BEIJING (Reuters) - China's government said on Wednesday that a Chinese man arrested near Taipei after crossing the Taiwan Strait on a speedboat was acting on his own and that Taiwan should not be so suspicious, in a case that has alarmed Taiwanese security officials.

Taiwan's coast guard arrested the man on Sunday in the coastal neighbourhood of Tamsui after his boat entered a river that leads into Taipei amid ongoing tensions between Taiwan and China.

Taiwan says the man is a former Chinese navy captain who could have been probing the island's defences.

Speaking at a regular news briefing in Beijing, Chen Binhua, spokesperson for China's Taiwan Affairs Office, said what the man had done was "purely his personal action".

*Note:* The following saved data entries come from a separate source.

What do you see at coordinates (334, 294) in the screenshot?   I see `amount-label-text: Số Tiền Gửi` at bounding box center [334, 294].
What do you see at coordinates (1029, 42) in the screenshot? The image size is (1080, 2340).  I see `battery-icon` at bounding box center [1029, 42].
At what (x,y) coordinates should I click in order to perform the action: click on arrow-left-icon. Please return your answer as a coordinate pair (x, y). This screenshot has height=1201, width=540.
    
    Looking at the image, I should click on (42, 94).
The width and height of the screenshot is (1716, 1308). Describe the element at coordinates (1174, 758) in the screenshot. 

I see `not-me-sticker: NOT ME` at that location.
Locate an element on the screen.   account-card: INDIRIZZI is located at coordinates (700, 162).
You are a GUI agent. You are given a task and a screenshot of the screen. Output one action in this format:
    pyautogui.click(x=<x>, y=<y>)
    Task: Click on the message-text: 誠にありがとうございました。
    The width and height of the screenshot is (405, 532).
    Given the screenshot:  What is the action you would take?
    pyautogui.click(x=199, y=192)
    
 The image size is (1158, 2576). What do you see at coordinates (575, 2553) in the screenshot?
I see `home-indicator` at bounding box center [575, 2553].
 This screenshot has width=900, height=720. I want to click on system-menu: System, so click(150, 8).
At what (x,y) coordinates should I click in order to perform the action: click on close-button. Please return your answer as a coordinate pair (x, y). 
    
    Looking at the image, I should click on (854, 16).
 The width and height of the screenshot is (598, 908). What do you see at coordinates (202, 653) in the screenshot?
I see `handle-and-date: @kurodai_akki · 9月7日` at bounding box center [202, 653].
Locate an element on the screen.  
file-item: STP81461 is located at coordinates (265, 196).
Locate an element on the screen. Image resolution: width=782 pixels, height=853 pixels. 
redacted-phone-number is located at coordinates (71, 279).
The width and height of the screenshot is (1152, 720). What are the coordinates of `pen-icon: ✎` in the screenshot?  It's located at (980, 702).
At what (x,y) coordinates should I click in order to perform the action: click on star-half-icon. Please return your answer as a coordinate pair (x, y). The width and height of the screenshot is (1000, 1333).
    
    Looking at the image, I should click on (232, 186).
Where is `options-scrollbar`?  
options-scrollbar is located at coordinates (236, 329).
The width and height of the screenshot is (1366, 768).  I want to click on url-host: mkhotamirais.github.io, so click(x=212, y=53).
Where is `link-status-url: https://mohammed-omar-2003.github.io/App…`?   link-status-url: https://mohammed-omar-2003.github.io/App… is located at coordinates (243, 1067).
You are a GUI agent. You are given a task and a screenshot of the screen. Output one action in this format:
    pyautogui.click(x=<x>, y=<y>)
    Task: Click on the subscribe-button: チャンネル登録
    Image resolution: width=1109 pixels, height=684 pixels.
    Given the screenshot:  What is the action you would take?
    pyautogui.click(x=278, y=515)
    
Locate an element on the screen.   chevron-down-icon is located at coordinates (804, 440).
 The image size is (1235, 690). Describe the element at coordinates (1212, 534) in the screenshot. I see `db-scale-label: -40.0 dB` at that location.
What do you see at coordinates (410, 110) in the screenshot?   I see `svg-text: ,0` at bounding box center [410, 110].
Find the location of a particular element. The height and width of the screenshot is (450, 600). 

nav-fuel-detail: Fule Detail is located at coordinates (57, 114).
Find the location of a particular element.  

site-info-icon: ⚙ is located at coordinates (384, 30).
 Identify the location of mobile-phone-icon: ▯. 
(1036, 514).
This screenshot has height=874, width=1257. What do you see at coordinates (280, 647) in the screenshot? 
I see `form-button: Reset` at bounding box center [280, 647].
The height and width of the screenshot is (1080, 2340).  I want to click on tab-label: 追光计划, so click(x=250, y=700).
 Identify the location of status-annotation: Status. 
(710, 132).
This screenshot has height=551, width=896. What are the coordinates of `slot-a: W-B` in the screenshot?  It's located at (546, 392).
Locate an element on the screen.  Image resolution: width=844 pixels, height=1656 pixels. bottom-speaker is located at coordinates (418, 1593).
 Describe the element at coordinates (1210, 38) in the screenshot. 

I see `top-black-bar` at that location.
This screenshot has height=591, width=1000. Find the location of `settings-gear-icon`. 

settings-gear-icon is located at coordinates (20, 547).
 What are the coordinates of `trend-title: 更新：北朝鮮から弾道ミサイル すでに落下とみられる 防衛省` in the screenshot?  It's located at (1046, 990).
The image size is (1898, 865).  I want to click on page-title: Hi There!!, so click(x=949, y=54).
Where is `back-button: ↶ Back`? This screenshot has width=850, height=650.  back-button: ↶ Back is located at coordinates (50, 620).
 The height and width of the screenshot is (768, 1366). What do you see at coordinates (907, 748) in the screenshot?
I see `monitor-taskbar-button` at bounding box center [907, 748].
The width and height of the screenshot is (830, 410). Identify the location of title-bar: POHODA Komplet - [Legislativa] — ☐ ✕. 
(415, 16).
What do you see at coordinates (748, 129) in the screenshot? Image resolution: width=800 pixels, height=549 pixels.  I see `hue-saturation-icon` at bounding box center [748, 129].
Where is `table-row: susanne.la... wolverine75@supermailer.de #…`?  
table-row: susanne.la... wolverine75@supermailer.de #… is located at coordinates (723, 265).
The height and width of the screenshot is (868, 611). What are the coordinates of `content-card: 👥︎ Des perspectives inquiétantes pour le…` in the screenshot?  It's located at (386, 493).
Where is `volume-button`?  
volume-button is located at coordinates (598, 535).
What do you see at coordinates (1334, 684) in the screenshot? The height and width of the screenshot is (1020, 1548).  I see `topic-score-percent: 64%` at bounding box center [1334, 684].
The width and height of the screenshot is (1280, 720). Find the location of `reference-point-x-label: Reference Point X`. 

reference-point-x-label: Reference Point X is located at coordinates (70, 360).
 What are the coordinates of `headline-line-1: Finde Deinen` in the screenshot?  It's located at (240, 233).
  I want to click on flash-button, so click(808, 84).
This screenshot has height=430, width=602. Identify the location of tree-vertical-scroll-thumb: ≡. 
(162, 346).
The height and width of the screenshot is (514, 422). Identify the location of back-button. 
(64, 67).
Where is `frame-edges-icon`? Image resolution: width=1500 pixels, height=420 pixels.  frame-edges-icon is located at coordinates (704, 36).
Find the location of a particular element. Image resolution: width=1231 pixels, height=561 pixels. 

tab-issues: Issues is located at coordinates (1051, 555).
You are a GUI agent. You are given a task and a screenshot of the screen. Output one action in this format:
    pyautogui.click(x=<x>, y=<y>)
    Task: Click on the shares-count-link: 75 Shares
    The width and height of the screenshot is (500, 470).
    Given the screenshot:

"There is no need for the Democratic Progressive Party authorities to see soldiers hiding behind every tree and bush, carrying out political manipulation while pretending to act earnestly," he said, referring to Taiwan's ruling party.

The man will be punished once he returns to China, Chen added, without giving details.

Taiwan, which did not detect his boat before it got close to the coast, has not indicated when or if it will send him back, saying the legal authorities are still investigating.

Taiwan National Security Bureau Director-General Tsai Ming-yen, speaking at parliament in Taipei on Wednesday, said they were not excluding any possibilities for the man's motivation, including whether China's government was involved.

The man's apparent military background made the case rather unusual, Tsai added.

"There are many areas of doubt that still need to be further clarified," he said.

Taiwan has complained in recent years that China has been using so-called grey zone warfare designed to exhaust a foe by irregular tactics without resorting to open combat, such as flying surveillance balloons over the island. Tsai said the speedboat incident might be just such a tactic.

Taiwan's coast guard said that the man crossed the strait from China's Fujian province, which sits opposite Taiwan, and that it does not believe he came to Taiwan seeking political asylum.